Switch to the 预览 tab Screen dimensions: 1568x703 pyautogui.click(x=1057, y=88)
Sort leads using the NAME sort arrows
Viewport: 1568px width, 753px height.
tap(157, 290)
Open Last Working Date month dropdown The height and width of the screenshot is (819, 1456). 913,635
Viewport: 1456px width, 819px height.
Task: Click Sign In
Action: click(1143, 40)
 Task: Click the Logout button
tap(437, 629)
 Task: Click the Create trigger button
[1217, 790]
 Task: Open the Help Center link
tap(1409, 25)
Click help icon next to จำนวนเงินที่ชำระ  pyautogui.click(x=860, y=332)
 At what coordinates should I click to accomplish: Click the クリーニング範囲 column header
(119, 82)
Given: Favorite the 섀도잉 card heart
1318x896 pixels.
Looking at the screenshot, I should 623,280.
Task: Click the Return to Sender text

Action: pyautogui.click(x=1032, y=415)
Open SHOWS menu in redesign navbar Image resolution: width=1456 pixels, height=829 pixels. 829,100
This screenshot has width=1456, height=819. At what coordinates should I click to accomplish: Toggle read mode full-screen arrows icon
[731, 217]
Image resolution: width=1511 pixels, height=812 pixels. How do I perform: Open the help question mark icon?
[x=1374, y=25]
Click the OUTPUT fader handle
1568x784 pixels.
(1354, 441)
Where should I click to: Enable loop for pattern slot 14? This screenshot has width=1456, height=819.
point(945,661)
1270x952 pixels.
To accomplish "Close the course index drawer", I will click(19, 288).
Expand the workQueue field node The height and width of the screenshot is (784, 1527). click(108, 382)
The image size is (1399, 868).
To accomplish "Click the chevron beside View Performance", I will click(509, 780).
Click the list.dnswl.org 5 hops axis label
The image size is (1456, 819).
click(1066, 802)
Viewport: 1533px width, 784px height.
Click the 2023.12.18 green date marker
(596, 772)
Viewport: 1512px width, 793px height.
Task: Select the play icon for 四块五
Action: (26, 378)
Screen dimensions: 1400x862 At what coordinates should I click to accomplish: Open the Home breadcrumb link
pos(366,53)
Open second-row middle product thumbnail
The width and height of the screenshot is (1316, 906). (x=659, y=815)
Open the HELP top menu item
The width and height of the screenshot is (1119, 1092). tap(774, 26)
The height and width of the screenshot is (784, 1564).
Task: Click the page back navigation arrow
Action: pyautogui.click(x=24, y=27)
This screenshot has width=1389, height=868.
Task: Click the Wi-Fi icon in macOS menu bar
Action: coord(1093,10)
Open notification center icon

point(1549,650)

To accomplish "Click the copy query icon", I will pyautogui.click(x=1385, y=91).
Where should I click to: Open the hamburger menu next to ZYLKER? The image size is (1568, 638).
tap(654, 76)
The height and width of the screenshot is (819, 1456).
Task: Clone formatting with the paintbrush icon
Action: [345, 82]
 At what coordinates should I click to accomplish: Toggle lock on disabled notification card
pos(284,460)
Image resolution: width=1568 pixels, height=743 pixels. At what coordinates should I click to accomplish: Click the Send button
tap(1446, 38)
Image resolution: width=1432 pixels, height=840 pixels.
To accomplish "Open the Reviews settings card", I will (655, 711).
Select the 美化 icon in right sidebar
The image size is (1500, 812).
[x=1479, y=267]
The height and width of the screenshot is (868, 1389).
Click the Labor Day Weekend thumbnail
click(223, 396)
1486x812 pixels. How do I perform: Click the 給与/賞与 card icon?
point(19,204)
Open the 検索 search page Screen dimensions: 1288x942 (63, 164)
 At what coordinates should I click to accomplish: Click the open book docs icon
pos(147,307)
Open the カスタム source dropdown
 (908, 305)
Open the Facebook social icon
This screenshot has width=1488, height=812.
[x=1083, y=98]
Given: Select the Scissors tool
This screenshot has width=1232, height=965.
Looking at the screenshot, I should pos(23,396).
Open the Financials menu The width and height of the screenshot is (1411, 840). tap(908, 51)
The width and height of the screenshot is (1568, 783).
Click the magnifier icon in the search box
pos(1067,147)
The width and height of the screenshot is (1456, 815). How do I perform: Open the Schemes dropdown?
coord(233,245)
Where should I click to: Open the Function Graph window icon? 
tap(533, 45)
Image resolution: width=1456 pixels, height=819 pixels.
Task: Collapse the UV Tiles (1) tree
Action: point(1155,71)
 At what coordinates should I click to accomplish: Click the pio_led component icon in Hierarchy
━━━━━━━━━━━━━━━━
:: Goal of the exercise ::
Give the entries again in full, exactly as they were written above.

:: Task answer ::
Switch to the 预览 tab Screen dimensions: 1568x703 pyautogui.click(x=1057, y=88)
Sort leads using the NAME sort arrows
Viewport: 1568px width, 753px height.
tap(157, 290)
Open Last Working Date month dropdown The height and width of the screenshot is (819, 1456). 913,635
Viewport: 1456px width, 819px height.
Task: Click Sign In
Action: click(1143, 40)
 Task: Click the Logout button
tap(437, 629)
 Task: Click the Create trigger button
[1217, 790]
 Task: Open the Help Center link
tap(1409, 25)
Click help icon next to จำนวนเงินที่ชำระ  pyautogui.click(x=860, y=332)
 At what coordinates should I click to accomplish: Click the クリーニング範囲 column header
(119, 82)
Given: Favorite the 섀도잉 card heart
1318x896 pixels.
Looking at the screenshot, I should 623,280.
Task: Click the Return to Sender text

Action: pyautogui.click(x=1032, y=415)
Open SHOWS menu in redesign navbar Image resolution: width=1456 pixels, height=829 pixels. 829,100
This screenshot has width=1456, height=819. At what coordinates should I click to accomplish: Toggle read mode full-screen arrows icon
[731, 217]
Image resolution: width=1511 pixels, height=812 pixels. How do I perform: Open the help question mark icon?
[x=1374, y=25]
Click the OUTPUT fader handle
1568x784 pixels.
(1354, 441)
Where should I click to: Enable loop for pattern slot 14? This screenshot has width=1456, height=819.
point(945,661)
1270x952 pixels.
To accomplish "Close the course index drawer", I will click(19, 288).
Expand the workQueue field node The height and width of the screenshot is (784, 1527). click(108, 382)
The image size is (1399, 868).
To accomplish "Click the chevron beside View Performance", I will click(509, 780).
Click the list.dnswl.org 5 hops axis label
The image size is (1456, 819).
click(1066, 802)
Viewport: 1533px width, 784px height.
Click the 2023.12.18 green date marker
(596, 772)
Viewport: 1512px width, 793px height.
Task: Select the play icon for 四块五
Action: (26, 378)
Screen dimensions: 1400x862 At what coordinates should I click to accomplish: Open the Home breadcrumb link
pos(366,53)
Open second-row middle product thumbnail
The width and height of the screenshot is (1316, 906). (x=659, y=815)
Open the HELP top menu item
The width and height of the screenshot is (1119, 1092). tap(774, 26)
The height and width of the screenshot is (784, 1564).
Task: Click the page back navigation arrow
Action: pyautogui.click(x=24, y=27)
This screenshot has width=1389, height=868.
Task: Click the Wi-Fi icon in macOS menu bar
Action: coord(1093,10)
Open notification center icon

point(1549,650)

To accomplish "Click the copy query icon", I will pyautogui.click(x=1385, y=91).
Where should I click to: Open the hamburger menu next to ZYLKER? The image size is (1568, 638).
tap(654, 76)
The height and width of the screenshot is (819, 1456).
Task: Clone formatting with the paintbrush icon
Action: [345, 82]
 At what coordinates should I click to accomplish: Toggle lock on disabled notification card
pos(284,460)
Image resolution: width=1568 pixels, height=743 pixels. At what coordinates should I click to accomplish: Click the Send button
tap(1446, 38)
Image resolution: width=1432 pixels, height=840 pixels.
To accomplish "Open the Reviews settings card", I will (655, 711).
Select the 美化 icon in right sidebar
The image size is (1500, 812).
[x=1479, y=267]
The height and width of the screenshot is (868, 1389).
Click the Labor Day Weekend thumbnail
click(223, 396)
1486x812 pixels. How do I perform: Click the 給与/賞与 card icon?
point(19,204)
Open the 検索 search page Screen dimensions: 1288x942 (63, 164)
 At what coordinates should I click to accomplish: Click the open book docs icon
pos(147,307)
Open the カスタム source dropdown
 (908, 305)
Open the Facebook social icon
This screenshot has width=1488, height=812.
[x=1083, y=98]
Given: Select the Scissors tool
This screenshot has width=1232, height=965.
Looking at the screenshot, I should pos(23,396).
Open the Financials menu The width and height of the screenshot is (1411, 840). tap(908, 51)
The width and height of the screenshot is (1568, 783).
Click the magnifier icon in the search box
pos(1067,147)
The width and height of the screenshot is (1456, 815). How do I perform: Open the Schemes dropdown?
coord(233,245)
Where should I click to: Open the Function Graph window icon? 
tap(533, 45)
Image resolution: width=1456 pixels, height=819 pixels.
Task: Collapse the UV Tiles (1) tree
Action: point(1155,71)
 At what coordinates should I click to accomplish: Click the pio_led component icon in Hierarchy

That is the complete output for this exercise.